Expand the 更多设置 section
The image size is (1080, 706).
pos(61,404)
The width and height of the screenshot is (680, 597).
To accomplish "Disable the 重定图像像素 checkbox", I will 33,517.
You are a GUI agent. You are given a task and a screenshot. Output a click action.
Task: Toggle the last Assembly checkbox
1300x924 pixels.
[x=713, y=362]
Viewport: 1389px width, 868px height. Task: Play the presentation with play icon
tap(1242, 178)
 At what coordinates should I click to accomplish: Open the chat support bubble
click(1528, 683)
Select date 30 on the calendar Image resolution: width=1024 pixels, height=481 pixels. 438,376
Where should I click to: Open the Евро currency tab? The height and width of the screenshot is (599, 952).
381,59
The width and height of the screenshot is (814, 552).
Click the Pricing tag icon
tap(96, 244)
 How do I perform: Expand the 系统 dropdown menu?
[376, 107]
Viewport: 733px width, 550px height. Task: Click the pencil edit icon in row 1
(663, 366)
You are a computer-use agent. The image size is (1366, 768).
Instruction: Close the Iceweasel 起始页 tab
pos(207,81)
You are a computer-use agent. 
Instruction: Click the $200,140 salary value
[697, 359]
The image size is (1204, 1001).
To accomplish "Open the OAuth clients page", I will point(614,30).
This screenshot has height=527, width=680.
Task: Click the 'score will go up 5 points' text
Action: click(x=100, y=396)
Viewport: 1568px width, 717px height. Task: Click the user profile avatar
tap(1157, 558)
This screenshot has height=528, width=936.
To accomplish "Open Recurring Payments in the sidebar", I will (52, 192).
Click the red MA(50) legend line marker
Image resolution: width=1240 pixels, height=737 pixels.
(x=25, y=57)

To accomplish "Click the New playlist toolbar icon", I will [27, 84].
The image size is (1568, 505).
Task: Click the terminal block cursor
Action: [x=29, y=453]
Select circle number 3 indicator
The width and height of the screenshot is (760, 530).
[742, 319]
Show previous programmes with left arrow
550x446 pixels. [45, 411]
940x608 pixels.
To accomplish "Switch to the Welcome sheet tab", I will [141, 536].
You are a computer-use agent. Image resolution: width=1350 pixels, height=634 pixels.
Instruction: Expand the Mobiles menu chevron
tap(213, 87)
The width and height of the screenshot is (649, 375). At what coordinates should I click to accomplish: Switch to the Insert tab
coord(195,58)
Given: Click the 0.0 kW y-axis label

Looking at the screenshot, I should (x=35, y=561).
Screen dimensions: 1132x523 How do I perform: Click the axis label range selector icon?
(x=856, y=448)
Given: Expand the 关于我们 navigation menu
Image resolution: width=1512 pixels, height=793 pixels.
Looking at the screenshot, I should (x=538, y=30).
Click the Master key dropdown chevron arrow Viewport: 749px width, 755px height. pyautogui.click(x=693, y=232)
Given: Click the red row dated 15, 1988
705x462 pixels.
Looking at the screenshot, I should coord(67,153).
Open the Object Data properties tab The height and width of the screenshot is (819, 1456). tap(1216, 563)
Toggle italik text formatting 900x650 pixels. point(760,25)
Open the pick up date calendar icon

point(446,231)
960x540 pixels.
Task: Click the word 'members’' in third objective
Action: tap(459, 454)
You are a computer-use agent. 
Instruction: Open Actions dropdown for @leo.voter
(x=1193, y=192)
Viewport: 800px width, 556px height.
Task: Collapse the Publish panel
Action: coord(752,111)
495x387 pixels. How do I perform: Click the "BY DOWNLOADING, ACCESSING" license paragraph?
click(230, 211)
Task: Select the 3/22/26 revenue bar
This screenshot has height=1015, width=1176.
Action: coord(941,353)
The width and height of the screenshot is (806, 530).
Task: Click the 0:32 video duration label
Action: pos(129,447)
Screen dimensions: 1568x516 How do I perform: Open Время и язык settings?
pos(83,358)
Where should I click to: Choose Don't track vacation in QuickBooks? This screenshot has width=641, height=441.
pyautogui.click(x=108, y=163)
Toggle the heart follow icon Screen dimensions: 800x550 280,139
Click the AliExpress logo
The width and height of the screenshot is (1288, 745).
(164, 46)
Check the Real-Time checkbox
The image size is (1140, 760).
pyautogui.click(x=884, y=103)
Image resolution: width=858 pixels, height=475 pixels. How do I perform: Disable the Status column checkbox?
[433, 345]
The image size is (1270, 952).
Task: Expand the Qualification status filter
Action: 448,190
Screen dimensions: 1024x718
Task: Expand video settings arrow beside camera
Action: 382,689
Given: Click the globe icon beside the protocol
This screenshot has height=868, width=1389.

# REQUIRED ACTION
The data above should be reproduced in full, word for word.

# ANSWER TO THE EXERCISE
Expand the 更多设置 section
The image size is (1080, 706).
pos(61,404)
The width and height of the screenshot is (680, 597).
To accomplish "Disable the 重定图像像素 checkbox", I will 33,517.
You are a GUI agent. You are given a task and a screenshot. Output a click action.
Task: Toggle the last Assembly checkbox
1300x924 pixels.
[x=713, y=362]
Viewport: 1389px width, 868px height. Task: Play the presentation with play icon
tap(1242, 178)
 At what coordinates should I click to accomplish: Open the chat support bubble
click(1528, 683)
Select date 30 on the calendar Image resolution: width=1024 pixels, height=481 pixels. 438,376
Where should I click to: Open the Евро currency tab? The height and width of the screenshot is (599, 952).
381,59
The width and height of the screenshot is (814, 552).
Click the Pricing tag icon
tap(96, 244)
 How do I perform: Expand the 系统 dropdown menu?
[376, 107]
Viewport: 733px width, 550px height. Task: Click the pencil edit icon in row 1
(663, 366)
You are a computer-use agent. The image size is (1366, 768).
Instruction: Close the Iceweasel 起始页 tab
pos(207,81)
You are a computer-use agent. 
Instruction: Click the $200,140 salary value
[697, 359]
The image size is (1204, 1001).
To accomplish "Open the OAuth clients page", I will point(614,30).
This screenshot has height=527, width=680.
Task: Click the 'score will go up 5 points' text
Action: click(x=100, y=396)
Viewport: 1568px width, 717px height. Task: Click the user profile avatar
tap(1157, 558)
This screenshot has height=528, width=936.
To accomplish "Open Recurring Payments in the sidebar", I will (52, 192).
Click the red MA(50) legend line marker
Image resolution: width=1240 pixels, height=737 pixels.
(x=25, y=57)

To accomplish "Click the New playlist toolbar icon", I will [27, 84].
The image size is (1568, 505).
Task: Click the terminal block cursor
Action: [x=29, y=453]
Select circle number 3 indicator
The width and height of the screenshot is (760, 530).
[742, 319]
Show previous programmes with left arrow
550x446 pixels. [45, 411]
940x608 pixels.
To accomplish "Switch to the Welcome sheet tab", I will [141, 536].
You are a computer-use agent. Image resolution: width=1350 pixels, height=634 pixels.
Instruction: Expand the Mobiles menu chevron
tap(213, 87)
The width and height of the screenshot is (649, 375). At what coordinates should I click to accomplish: Switch to the Insert tab
coord(195,58)
Given: Click the 0.0 kW y-axis label

Looking at the screenshot, I should (x=35, y=561).
Screen dimensions: 1132x523 How do I perform: Click the axis label range selector icon?
(x=856, y=448)
Given: Expand the 关于我们 navigation menu
Image resolution: width=1512 pixels, height=793 pixels.
Looking at the screenshot, I should (x=538, y=30).
Click the Master key dropdown chevron arrow Viewport: 749px width, 755px height. pyautogui.click(x=693, y=232)
Given: Click the red row dated 15, 1988
705x462 pixels.
Looking at the screenshot, I should coord(67,153).
Open the Object Data properties tab The height and width of the screenshot is (819, 1456). tap(1216, 563)
Toggle italik text formatting 900x650 pixels. point(760,25)
Open the pick up date calendar icon

point(446,231)
960x540 pixels.
Task: Click the word 'members’' in third objective
Action: tap(459, 454)
You are a computer-use agent. 
Instruction: Open Actions dropdown for @leo.voter
(x=1193, y=192)
Viewport: 800px width, 556px height.
Task: Collapse the Publish panel
Action: coord(752,111)
495x387 pixels. How do I perform: Click the "BY DOWNLOADING, ACCESSING" license paragraph?
click(230, 211)
Task: Select the 3/22/26 revenue bar
This screenshot has height=1015, width=1176.
Action: coord(941,353)
The width and height of the screenshot is (806, 530).
Task: Click the 0:32 video duration label
Action: pos(129,447)
Screen dimensions: 1568x516 How do I perform: Open Время и язык settings?
pos(83,358)
Where should I click to: Choose Don't track vacation in QuickBooks? This screenshot has width=641, height=441.
pyautogui.click(x=108, y=163)
Toggle the heart follow icon Screen dimensions: 800x550 280,139
Click the AliExpress logo
The width and height of the screenshot is (1288, 745).
(164, 46)
Check the Real-Time checkbox
The image size is (1140, 760).
pyautogui.click(x=884, y=103)
Image resolution: width=858 pixels, height=475 pixels. How do I perform: Disable the Status column checkbox?
[433, 345]
The image size is (1270, 952).
Task: Expand the Qualification status filter
Action: 448,190
Screen dimensions: 1024x718
Task: Expand video settings arrow beside camera
Action: 382,689
Given: Click the globe icon beside the protocol
This screenshot has height=868, width=1389.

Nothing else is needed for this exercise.